The blue capsule shows how many new vulnerabilities appeared and how many were resolved between the previous full scan and the current one. The overall Trend is the difference between the New Vulnerabilities and the Resolved ones (New – Resolved).
Also, the number of files where each state has results is displayed in the column Files.
Scan Results
The scan results are presented grouped by Result State.
For each group (Urgent, in the image above) it is presented the total results and the percentage for the specific Result State and the remaining total as well (which corresponds to all the other Result States). Also, the New vs Recurrent results are displayed for the specific Result State.
For each result, there is a lot of information available, such as Severity, Status, First and Last Detection dates, Source, and Destination. By clicking on the hyperlink, you are re-directed to the Results Viewer in CxPortal to see the specific result.
The results available in this section are according to the Results Limit defined as filters.
Example:
Scan has 1500 results and Results Limits is set to 150.
In this section, it will appear Total Results: 1500, however only 150 results will be printed.
Resolved Vulnerabilities
This section only appears in case Resolved Results are included in the report (defined in the Filters).

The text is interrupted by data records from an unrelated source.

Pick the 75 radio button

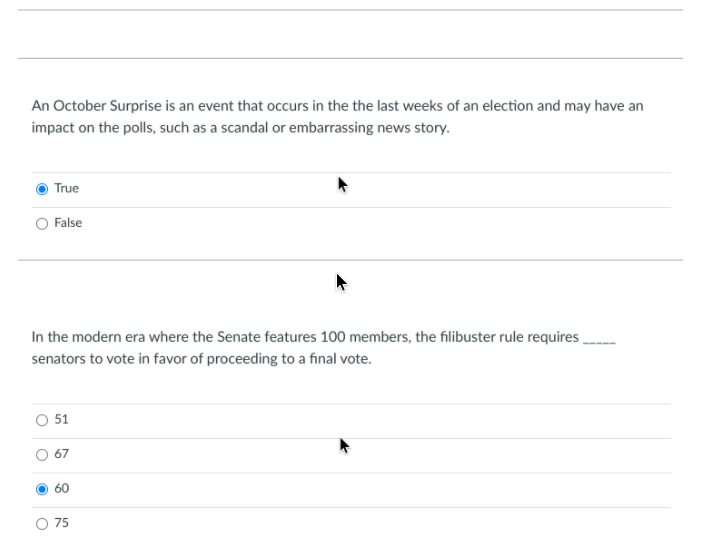pyautogui.click(x=42, y=523)
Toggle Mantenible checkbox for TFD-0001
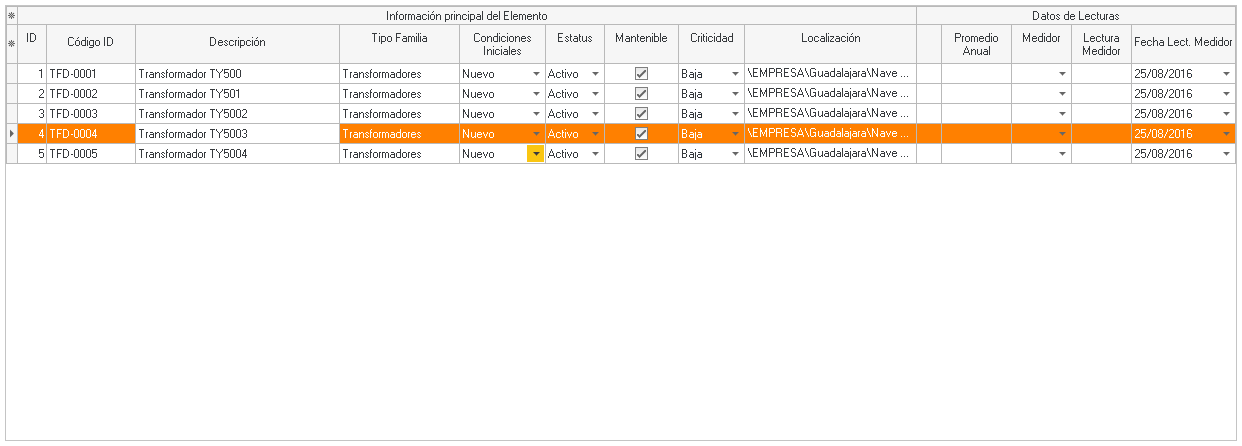This screenshot has height=446, width=1242. click(x=642, y=74)
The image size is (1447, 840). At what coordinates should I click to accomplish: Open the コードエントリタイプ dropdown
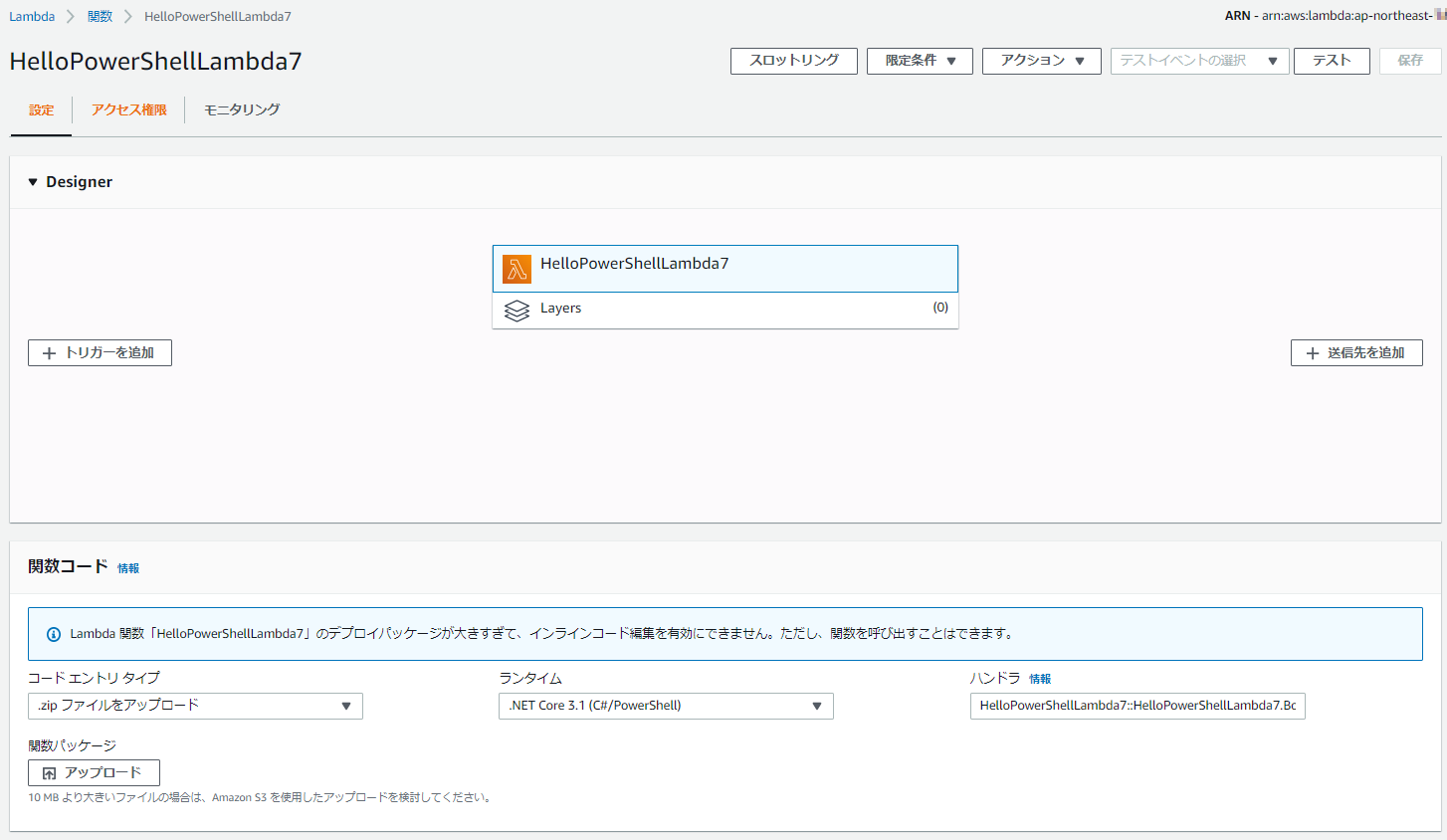(195, 706)
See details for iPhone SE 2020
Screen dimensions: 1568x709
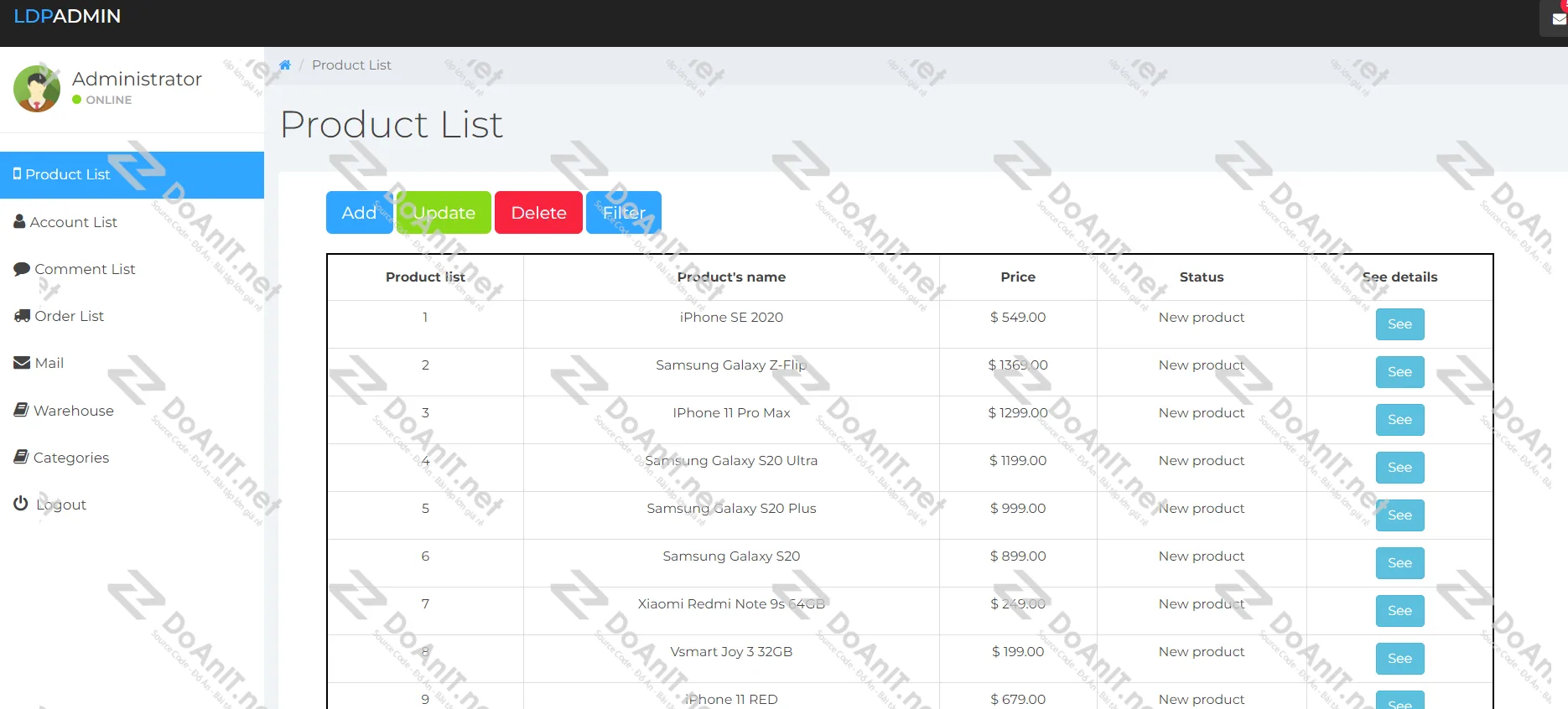click(x=1399, y=324)
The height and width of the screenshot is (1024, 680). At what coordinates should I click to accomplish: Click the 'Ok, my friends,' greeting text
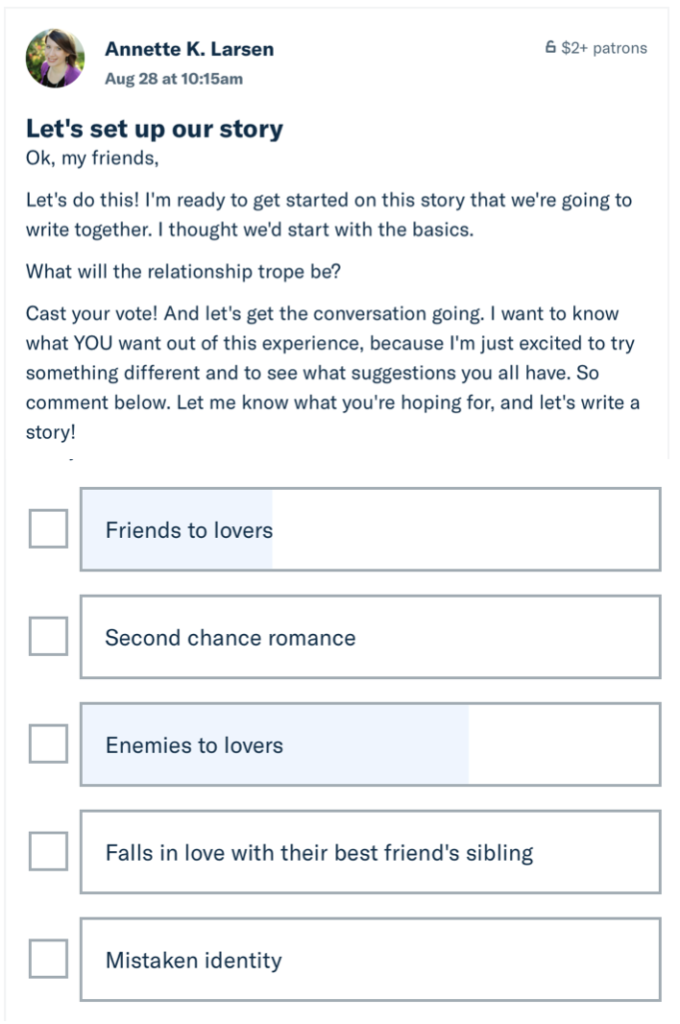[x=92, y=158]
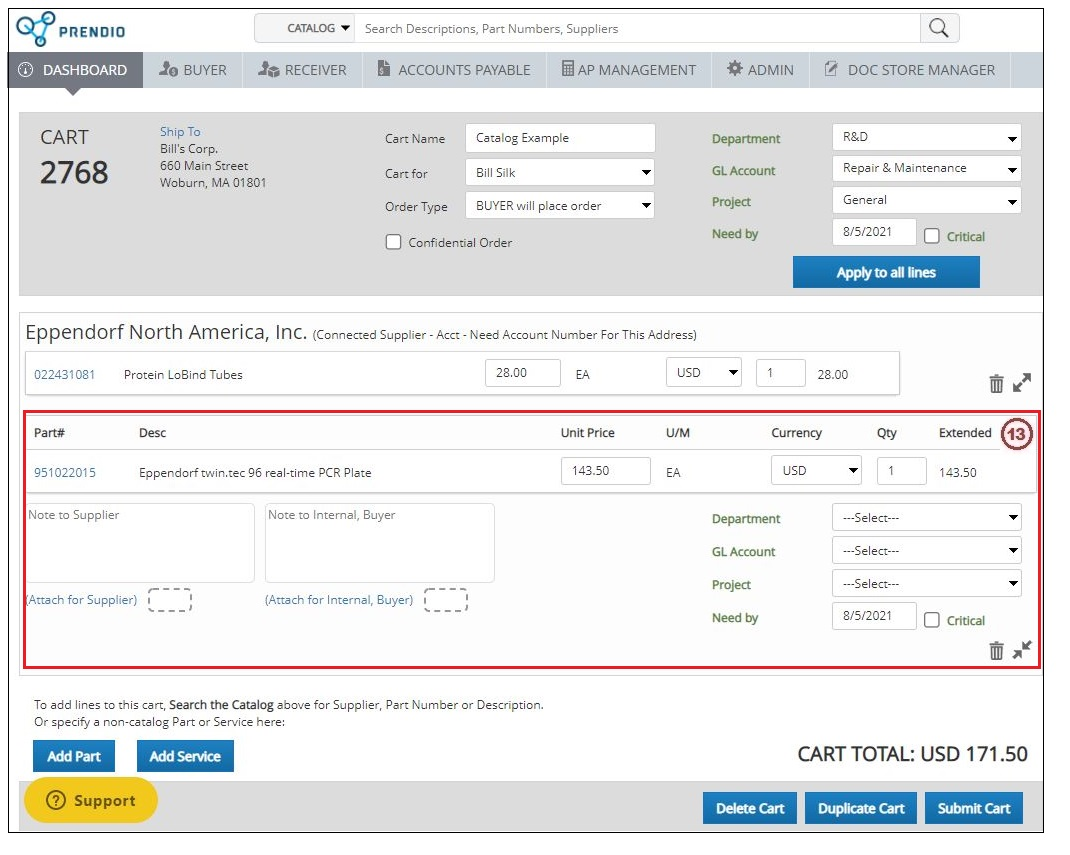
Task: Click the search magnifying glass icon
Action: click(938, 27)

The total vulnerabilities resolved between the previous full scan and the current one (the one in the report) are displayed.
For each vulnerability, there is a link that re-directs you to the specific result in the Results Viewer in Checkmarx Portal.
Categories
This section is viewable only if the metadata for Categories was enabled when generating the report.
The total results are organized by severity for each of the categories defined in the metadata.
Categories with 0 results are displayed only if the option Exclude zero results is not selected in the metadata.